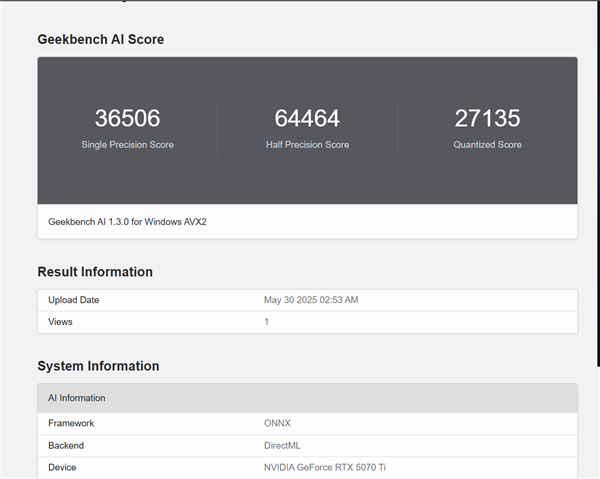Screen dimensions: 600x479
Task: Click the ONNX framework value
Action: [x=277, y=423]
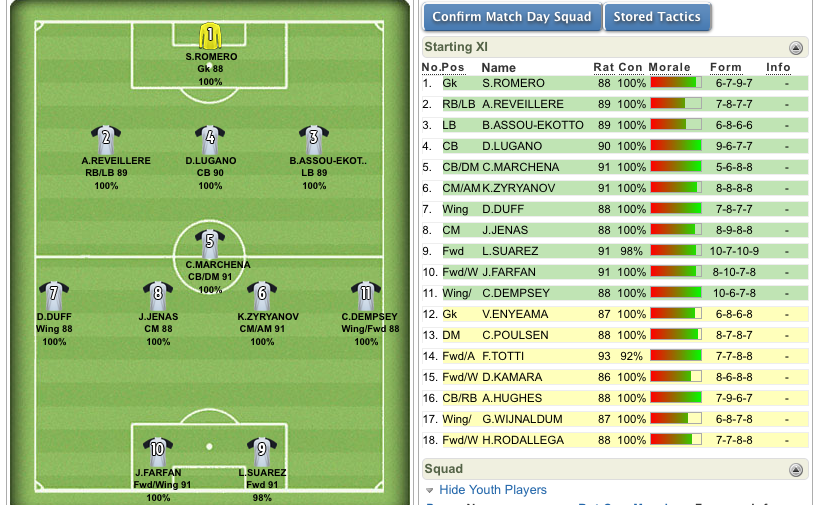Toggle the Hide Youth Players triangle
The image size is (816, 505).
click(x=429, y=490)
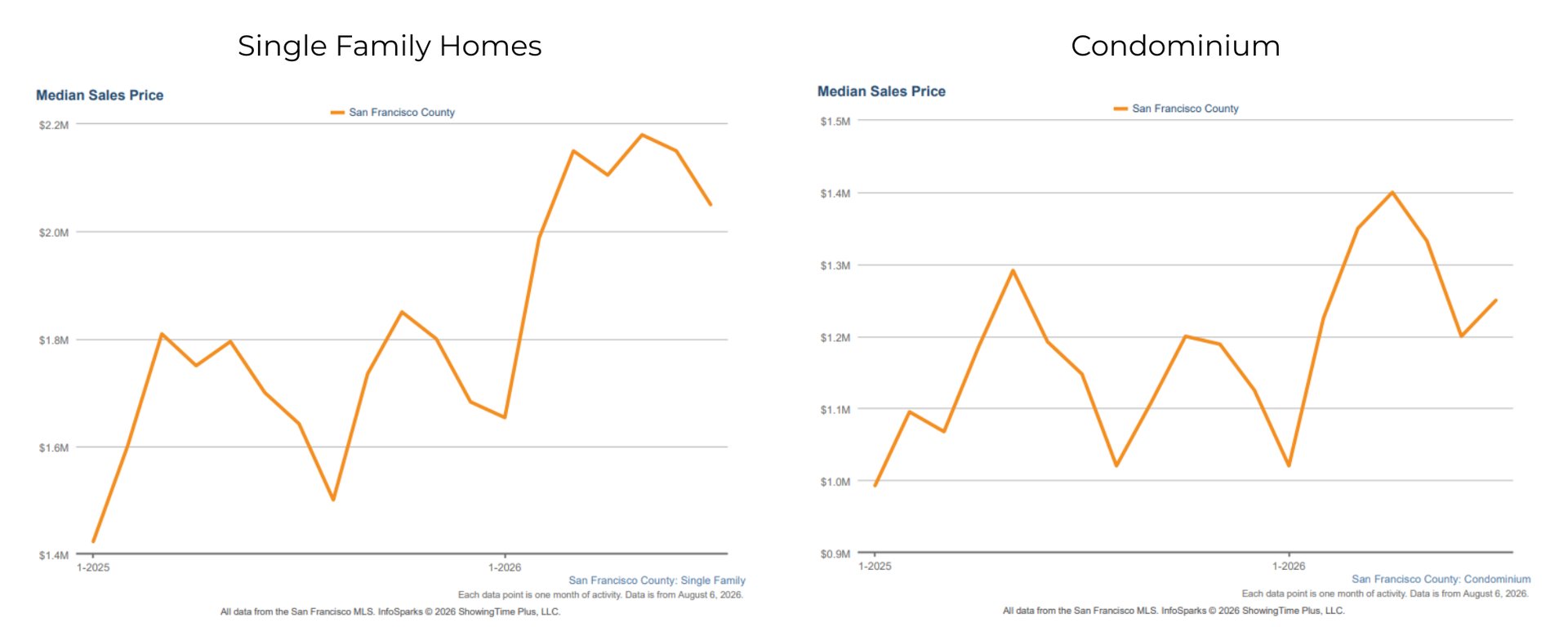1568x627 pixels.
Task: Click the orange legend swatch in the Single Family chart
Action: (337, 113)
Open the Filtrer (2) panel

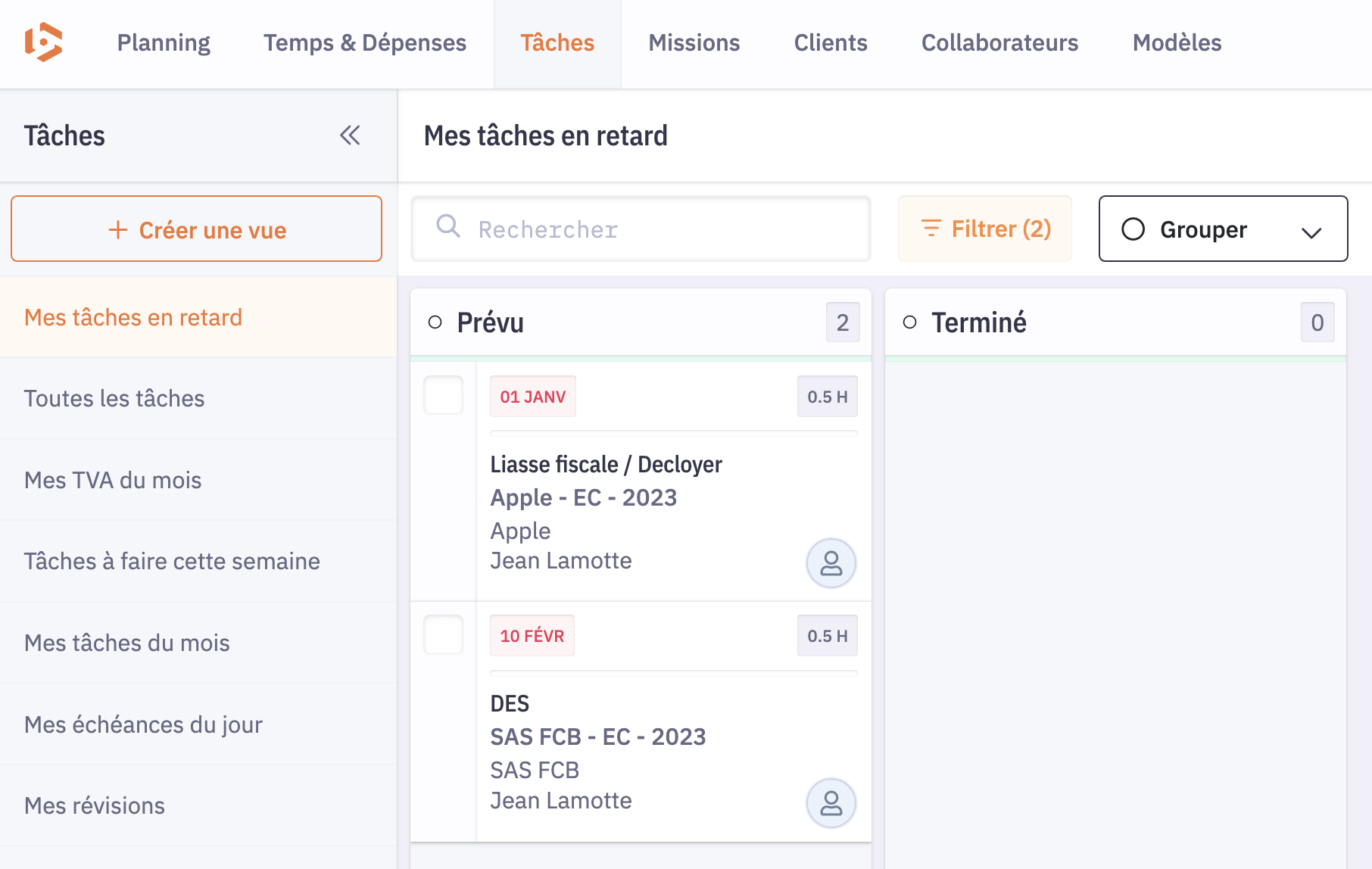[984, 228]
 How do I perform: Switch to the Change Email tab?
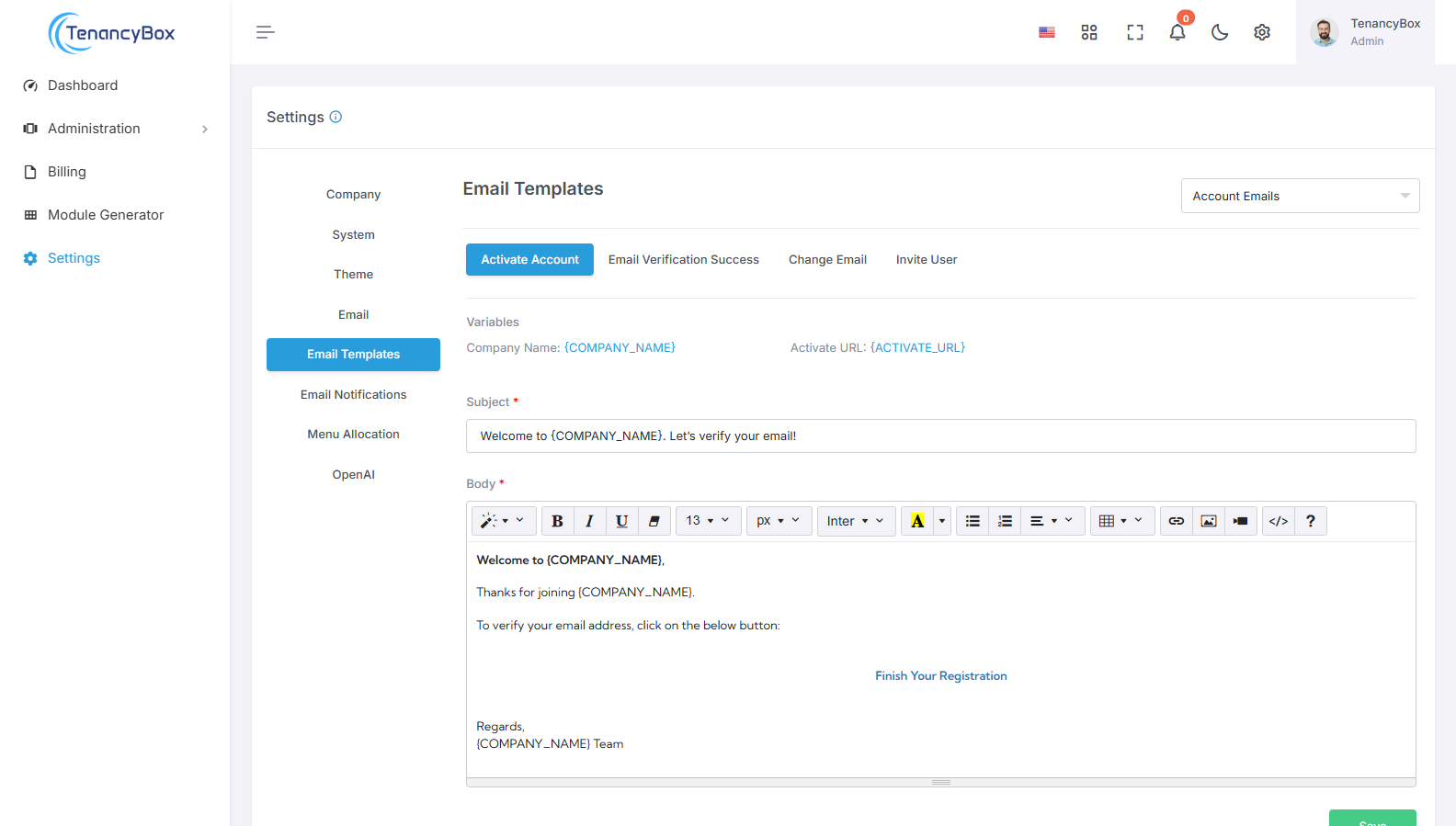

=====

→ **The task**
Rewrite all of the data above, substituting "Update Email" for "Change Email" and leaving everything else unchanged. Omit the pictures from your answer.

→ **Reply to the task**
Screen dimensions: 600x479
Task: Click the ONNX framework value
Action: [x=277, y=423]
Toggle the Hide Youth Players triangle
The image size is (816, 505).
click(x=429, y=490)
1568x627 pixels.
Task: Click the orange legend swatch in the Single Family chart
Action: (337, 113)
Open the Filtrer (2) panel

[984, 228]
 How do I perform: Switch to the Update Email tab?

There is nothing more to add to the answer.